> _DIRECTIONS_:
Below are entries; copy exactly, and only, the lines from the one containing "Image resolution: width=1568" through their final line, leaving out pictures.

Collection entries

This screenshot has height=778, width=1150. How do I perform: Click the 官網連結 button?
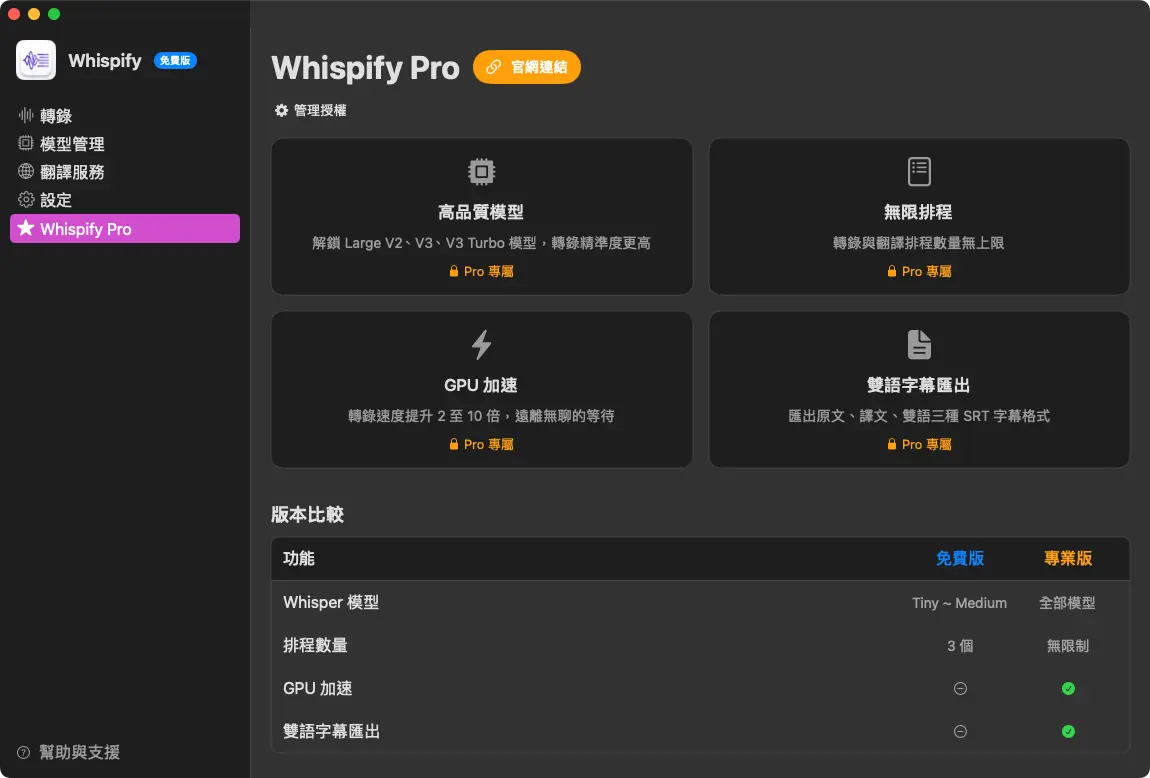(x=527, y=68)
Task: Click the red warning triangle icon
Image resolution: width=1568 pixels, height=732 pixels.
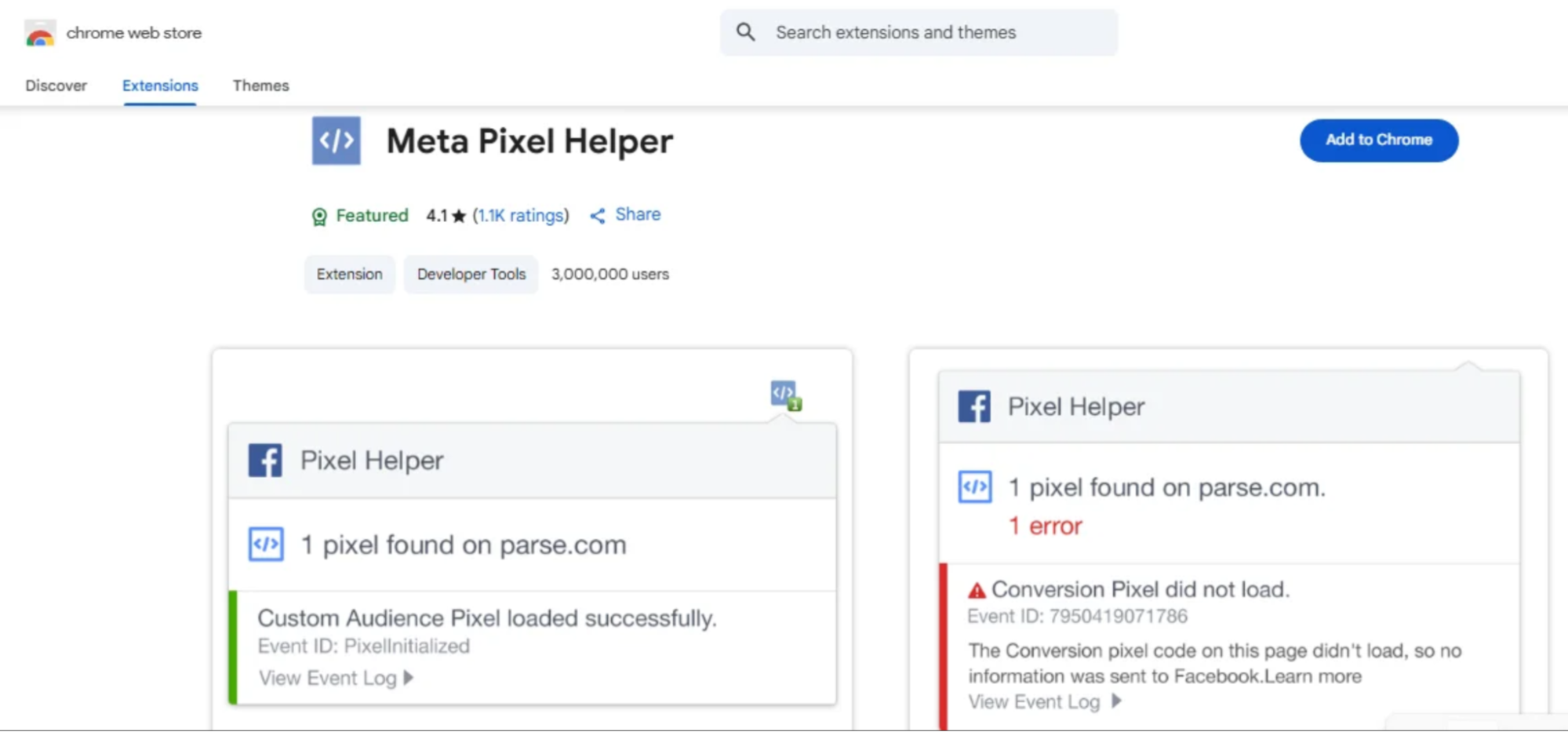Action: pyautogui.click(x=977, y=590)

> _OUTPUT_:
Image resolution: width=1568 pixels, height=732 pixels.
Action: pyautogui.click(x=977, y=590)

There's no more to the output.